→ **What to work on**: Of all the lines in the records below, copy only those that contain the string "agent".
Given data Start Marker
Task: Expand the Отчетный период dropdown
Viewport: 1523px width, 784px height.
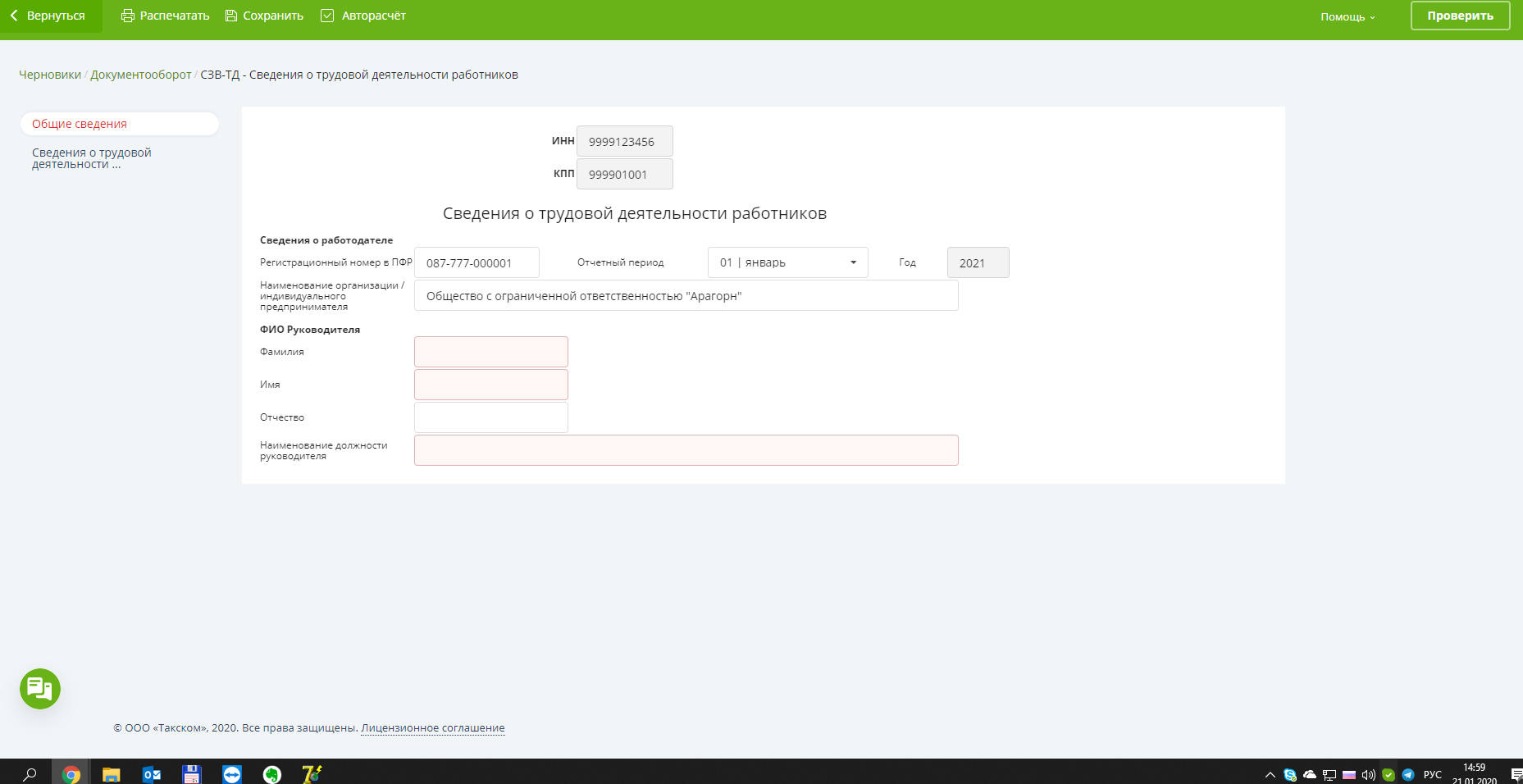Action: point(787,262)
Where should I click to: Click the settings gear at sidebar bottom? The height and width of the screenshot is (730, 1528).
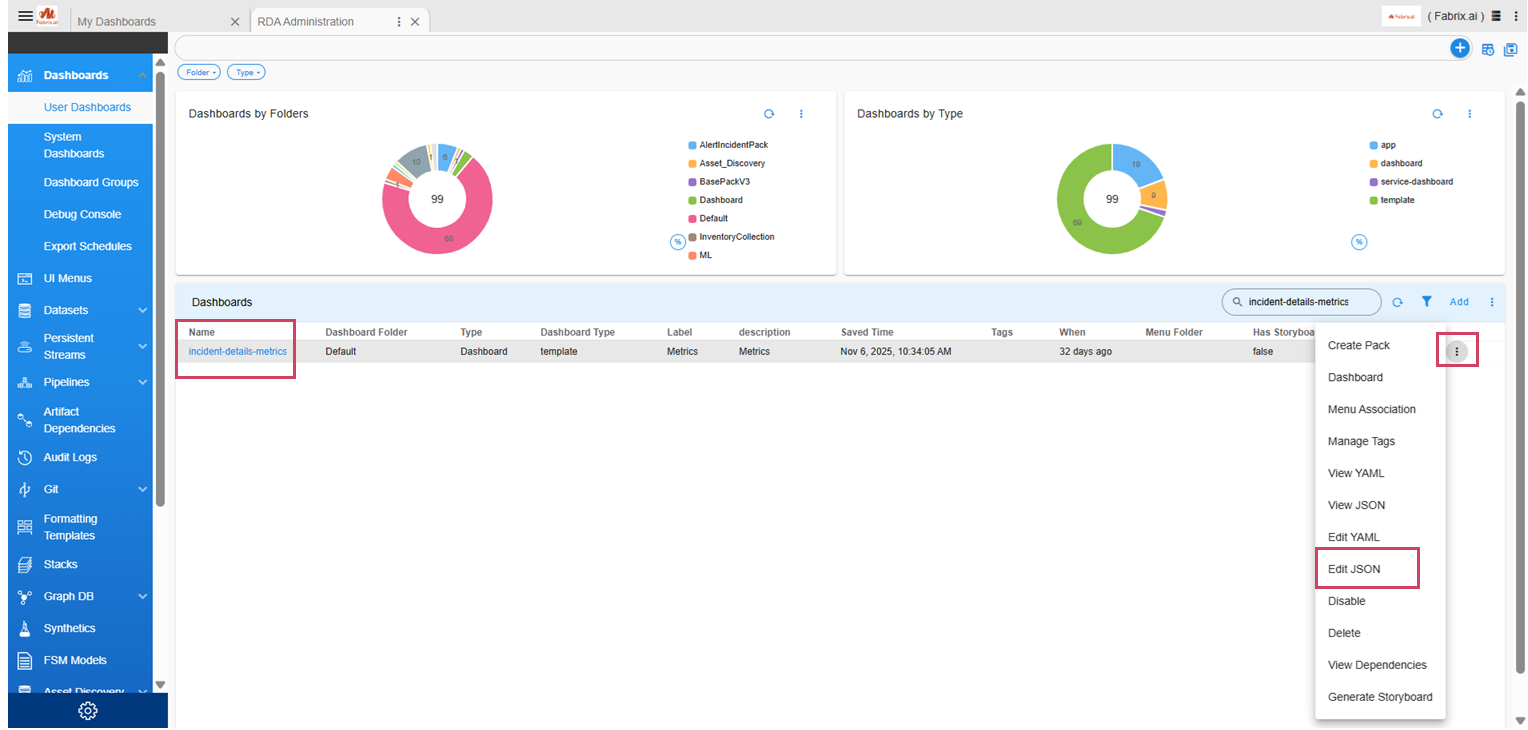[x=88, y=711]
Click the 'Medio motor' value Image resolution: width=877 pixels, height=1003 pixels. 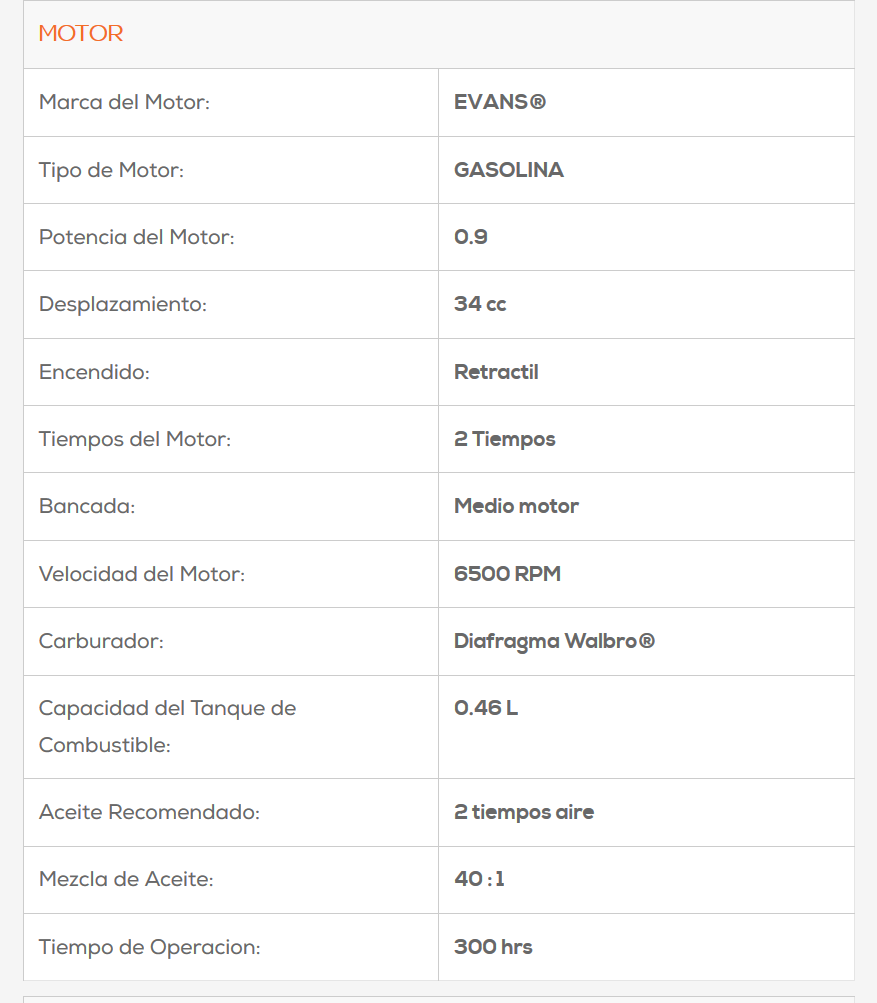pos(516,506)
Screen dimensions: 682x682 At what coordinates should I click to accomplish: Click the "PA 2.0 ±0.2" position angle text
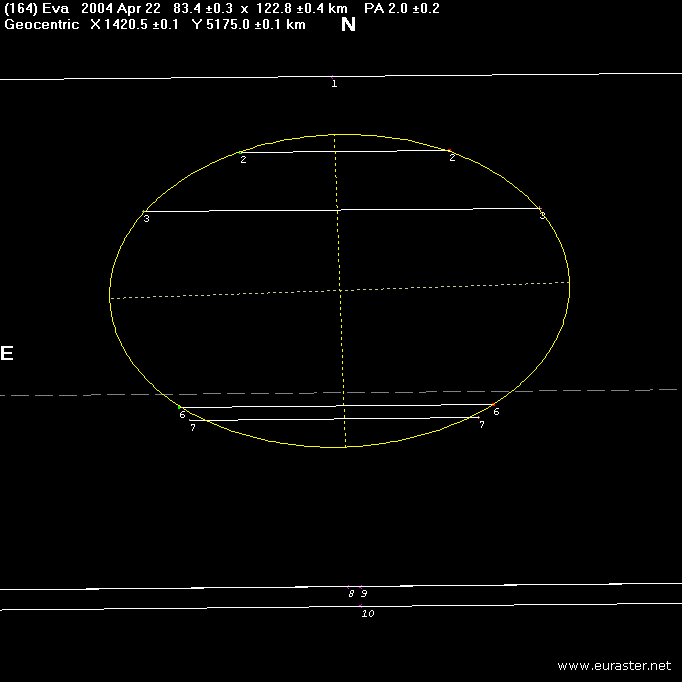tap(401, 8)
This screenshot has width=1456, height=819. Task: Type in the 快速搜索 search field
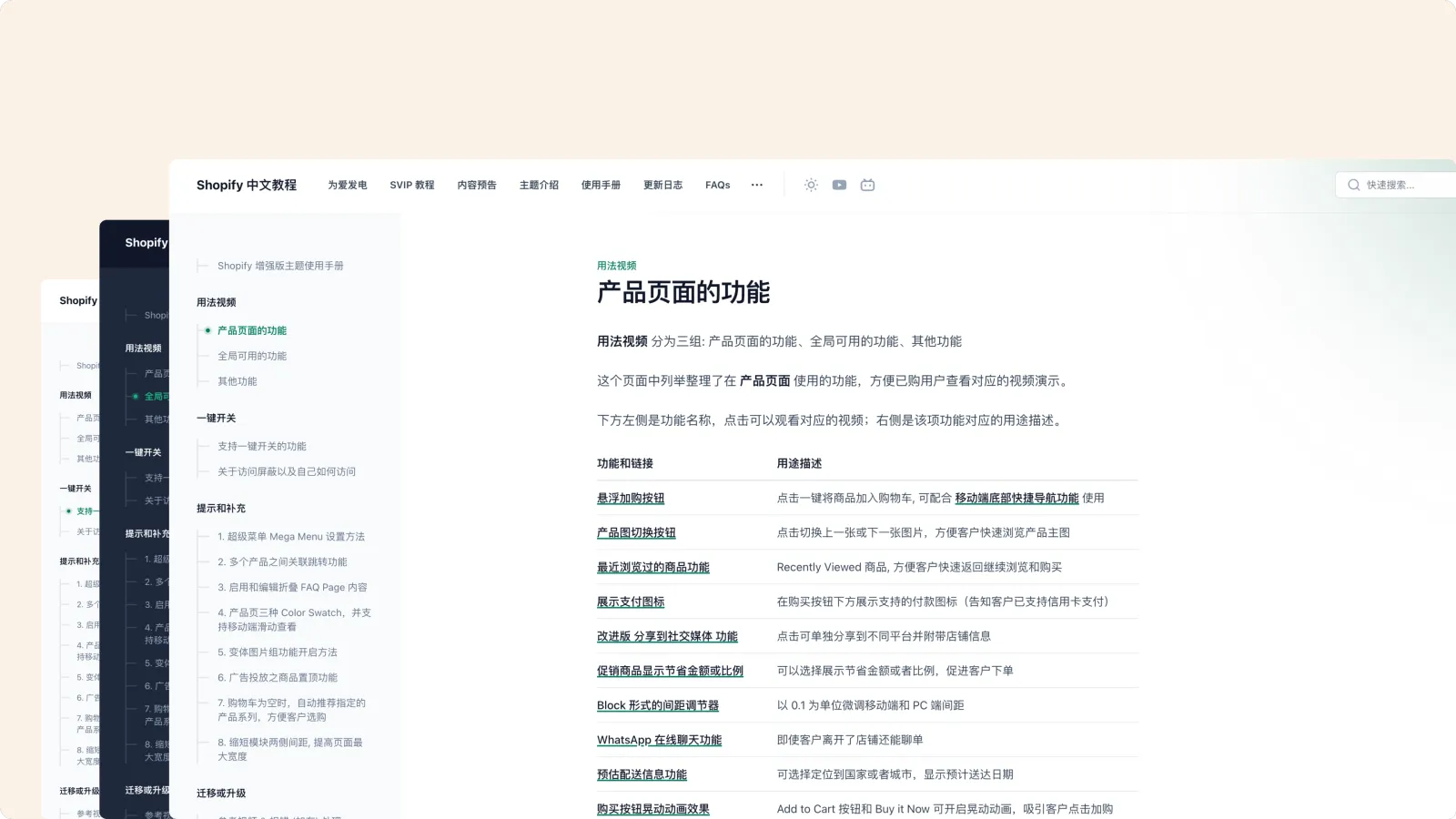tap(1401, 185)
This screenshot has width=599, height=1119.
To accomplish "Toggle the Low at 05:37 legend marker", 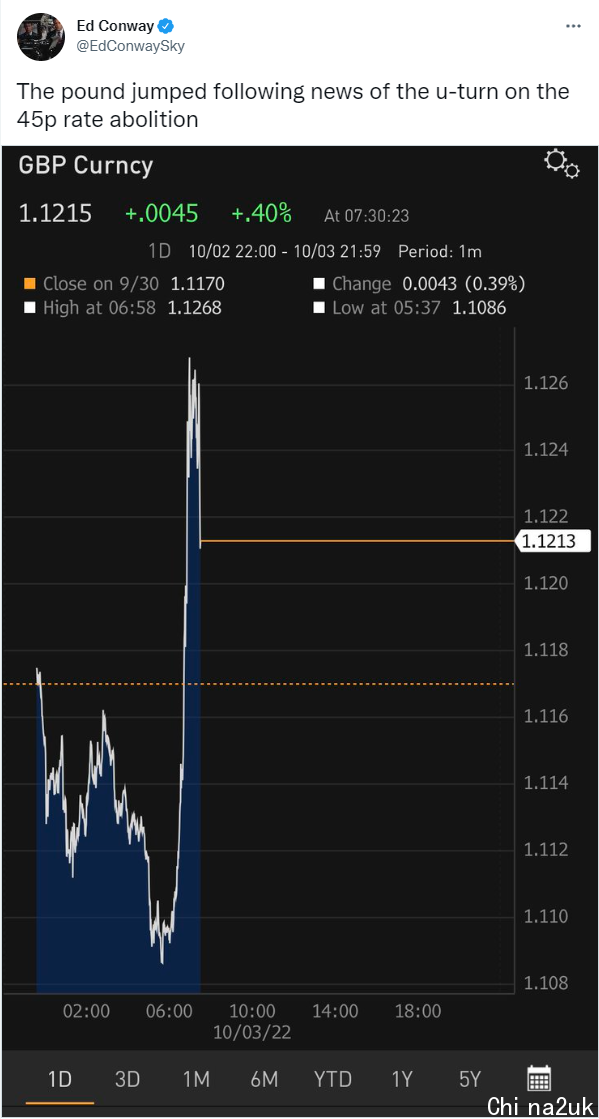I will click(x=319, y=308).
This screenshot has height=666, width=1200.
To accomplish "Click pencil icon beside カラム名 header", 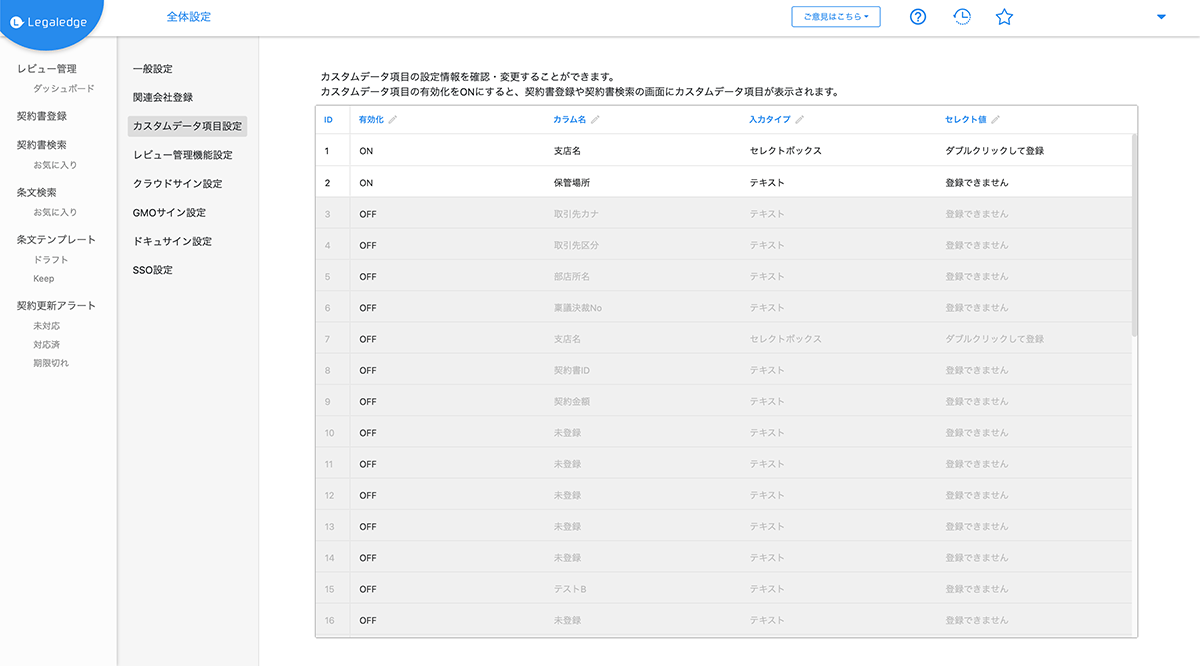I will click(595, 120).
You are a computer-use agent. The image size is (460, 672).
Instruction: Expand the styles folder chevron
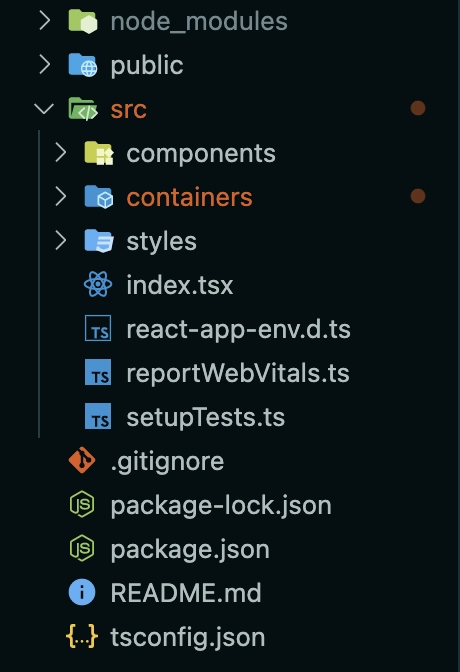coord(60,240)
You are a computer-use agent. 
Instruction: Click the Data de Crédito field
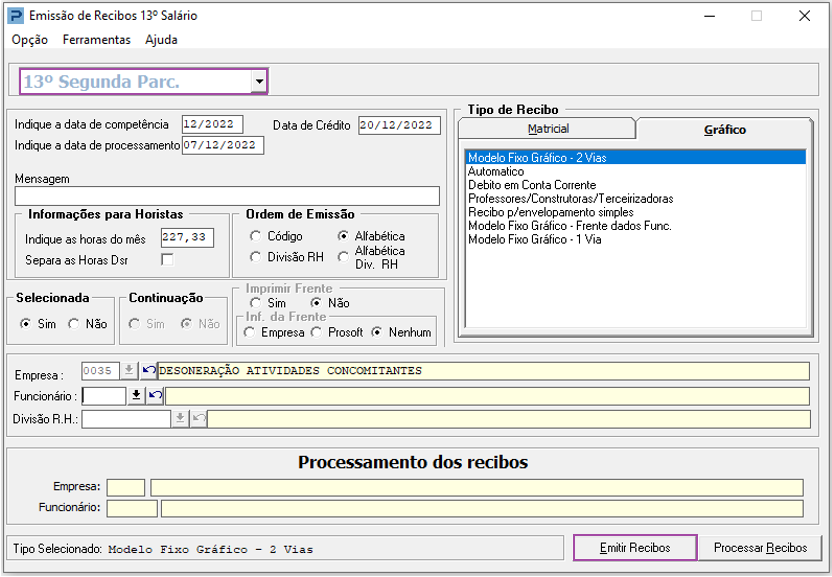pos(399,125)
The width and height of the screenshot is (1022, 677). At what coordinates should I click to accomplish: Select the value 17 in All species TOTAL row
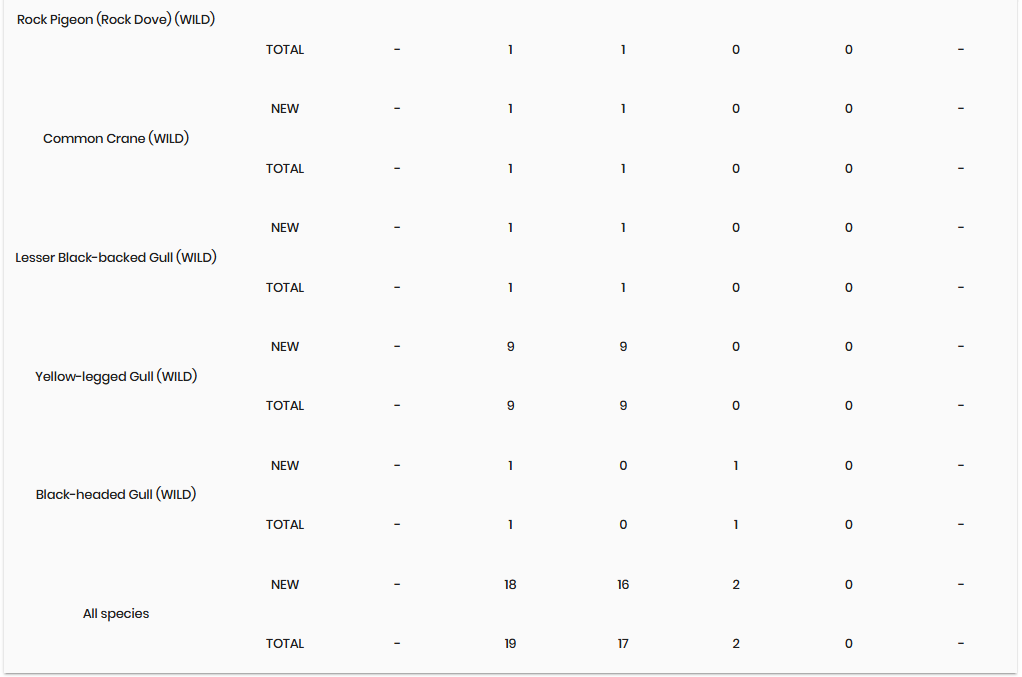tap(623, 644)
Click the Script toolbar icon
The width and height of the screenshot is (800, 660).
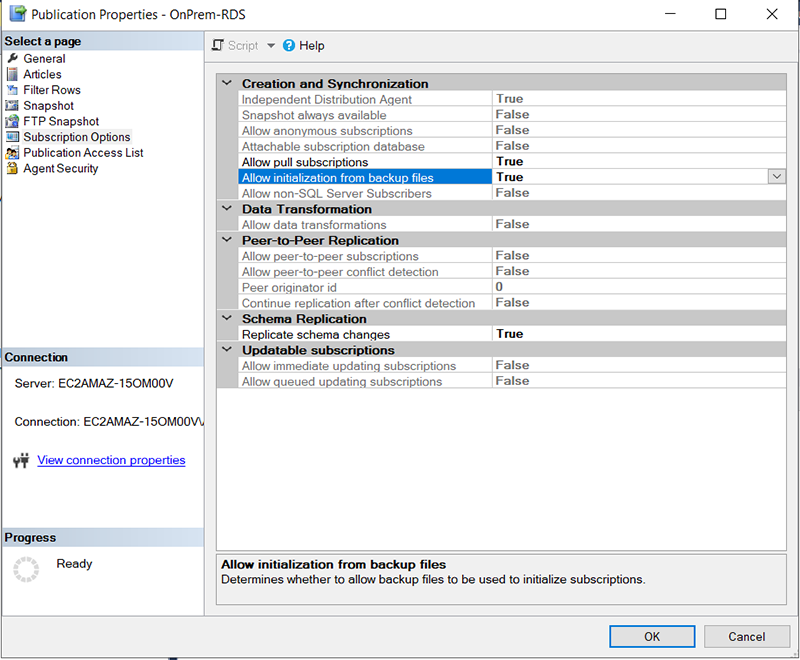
Given data End Marker
→ **Answer to this exercise**:
You are a computer-use agent. The image size is (460, 672).
You are a computer-use agent. 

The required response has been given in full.